Id. at 1219 (citations omitted).
Washburn argues that Fromm knew at the time he made his statements to Wash-burn (i.e., that Washburn was satisfactorily performing his job functions and that the company had no interest in forcing his retirement) that such statements were in fact false and that they would be relied upon by Washburn in refusing to take the early retirement option. As evidence of Fromm’s knowledge of the falsity of such statements, Washburn points to the fact that Fromm later testified at trial that he told Washburn that he was not satisfactorily performing his duties.
Having carefully reviewed the testimony of Fromm and the entire record in the light most favorable to Washburn and giving him the benefit of all favorable inferences, we must conclude that there is insufficient evidence for a reasonable jury to have found that Fromm had knowledge at the time the statements were made that the company was interested in Washburn’s taking the early retirement option. The evidence is also insufficient to support any finding that K.C. Life in fact had any actual plans to force Washburn’s retirement at the time Fromm’s statements were made to Washburn. Without proof that Fromm’s statements of present intent were false when made, the district court properly concluded that Washburn had failed to establish a submissible claim of fraud.
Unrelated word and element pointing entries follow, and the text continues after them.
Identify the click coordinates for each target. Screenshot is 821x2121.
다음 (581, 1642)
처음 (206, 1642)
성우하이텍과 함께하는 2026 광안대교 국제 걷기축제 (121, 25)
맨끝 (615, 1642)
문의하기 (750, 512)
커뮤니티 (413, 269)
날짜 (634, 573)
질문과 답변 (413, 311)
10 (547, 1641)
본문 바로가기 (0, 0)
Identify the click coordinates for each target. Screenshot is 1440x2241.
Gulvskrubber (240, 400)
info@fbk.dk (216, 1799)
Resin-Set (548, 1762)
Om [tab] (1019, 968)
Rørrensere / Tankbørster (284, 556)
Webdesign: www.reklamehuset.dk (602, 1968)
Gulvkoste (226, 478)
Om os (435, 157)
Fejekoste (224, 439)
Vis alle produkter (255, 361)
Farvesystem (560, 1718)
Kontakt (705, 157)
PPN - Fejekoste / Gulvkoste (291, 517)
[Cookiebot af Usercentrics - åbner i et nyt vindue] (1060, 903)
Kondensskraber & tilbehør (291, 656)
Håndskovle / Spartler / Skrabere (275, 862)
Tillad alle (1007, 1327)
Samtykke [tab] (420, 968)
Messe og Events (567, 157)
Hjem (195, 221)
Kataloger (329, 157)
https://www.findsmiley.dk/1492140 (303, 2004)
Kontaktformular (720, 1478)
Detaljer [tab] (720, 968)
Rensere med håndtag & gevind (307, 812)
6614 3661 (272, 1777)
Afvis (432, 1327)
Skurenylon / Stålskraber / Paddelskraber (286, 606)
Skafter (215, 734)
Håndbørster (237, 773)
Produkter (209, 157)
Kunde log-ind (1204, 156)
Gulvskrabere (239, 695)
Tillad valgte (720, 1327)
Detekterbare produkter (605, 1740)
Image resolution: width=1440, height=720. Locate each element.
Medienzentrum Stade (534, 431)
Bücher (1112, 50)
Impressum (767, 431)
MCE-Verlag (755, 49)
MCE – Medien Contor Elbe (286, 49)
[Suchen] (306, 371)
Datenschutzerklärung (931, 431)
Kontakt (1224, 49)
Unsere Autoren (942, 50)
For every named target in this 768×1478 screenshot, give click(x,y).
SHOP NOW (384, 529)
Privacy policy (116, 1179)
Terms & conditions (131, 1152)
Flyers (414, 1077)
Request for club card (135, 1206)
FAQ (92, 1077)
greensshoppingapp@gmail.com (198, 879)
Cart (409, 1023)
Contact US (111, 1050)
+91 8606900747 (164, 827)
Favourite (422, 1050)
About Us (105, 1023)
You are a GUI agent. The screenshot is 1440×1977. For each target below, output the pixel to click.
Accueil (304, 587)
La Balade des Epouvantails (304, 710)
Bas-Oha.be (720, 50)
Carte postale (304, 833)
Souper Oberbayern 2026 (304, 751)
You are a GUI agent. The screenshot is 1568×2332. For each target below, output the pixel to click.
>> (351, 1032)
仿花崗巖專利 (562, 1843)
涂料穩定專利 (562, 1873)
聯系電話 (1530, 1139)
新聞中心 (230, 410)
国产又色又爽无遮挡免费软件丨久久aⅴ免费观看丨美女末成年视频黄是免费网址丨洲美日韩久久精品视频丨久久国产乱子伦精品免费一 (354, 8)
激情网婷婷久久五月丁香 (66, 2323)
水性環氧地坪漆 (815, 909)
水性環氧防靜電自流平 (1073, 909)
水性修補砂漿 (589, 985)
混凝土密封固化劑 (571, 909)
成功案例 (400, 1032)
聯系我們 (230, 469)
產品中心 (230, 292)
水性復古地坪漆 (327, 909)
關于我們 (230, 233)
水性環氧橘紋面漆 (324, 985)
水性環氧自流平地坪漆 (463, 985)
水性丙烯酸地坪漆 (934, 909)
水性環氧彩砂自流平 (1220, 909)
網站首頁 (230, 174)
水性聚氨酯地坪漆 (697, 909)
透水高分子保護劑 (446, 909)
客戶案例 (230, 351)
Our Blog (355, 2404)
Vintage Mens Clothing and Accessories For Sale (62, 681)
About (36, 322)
Based on the foregoing, we affirm the district court’s entry of directed verdict and dismissal of Washburn’s claim of common law fraud.
With regard to the district court’s denial of Washburn’s motion for new trial on the issue of fraud, we feel that we need not reach Washburn’s arguments for essentially the same reasons we have set forth above. We find no abuse of discretion by the trial court as to this issue.
Equitable Relief
Washburn’s final argument is that the district court erred in denying his motion for equitable relief and for an order to alter or amend the judgment. In addition to compensatory damages awarded by the jury on the age discrimination claim, Wash-burn seeks various other relief provided by the ADEA, 29 U.S.C. § 626(c), including attorney’s fees, and pre- and post-judgment interest, and costs under 28 U.S.C. § 1961. In light of the fact that we reverse the district court’s ruling as to the age discrimination claim and also since Washburn has not had the opportunity to present evidence justifying the additional remedies, we reverse the district court’s order denying equitable relief and for an order to alter or amend the judgment and remand the case for an evidentiary hearing on the claim for equitable relief, including interest, attorney’s fees and costs.
Accordingly, we reverse in part and affirm in part, and remand for further proceedings.
. Washburn's claim for prima facie tort was not pursued at trial and is not raised as an issue on appeal,
Concurrence in Part
concurring in part and dissenting in part.
I concur in the excellent opinion of Judge Ross but dissent only on the issue of whether the jury should have determined whether the defendant Kansas City Life acted willfully in violating the ADEA.
In my view, the facts in this case appear so egregious that a jury could award double damages to the plaintiff for the employer’s knowing and reckless conduct in disregard of the ADEA when the employer discharged Mr. Washburn.
I would send the case back solely for a jury determination of this issue.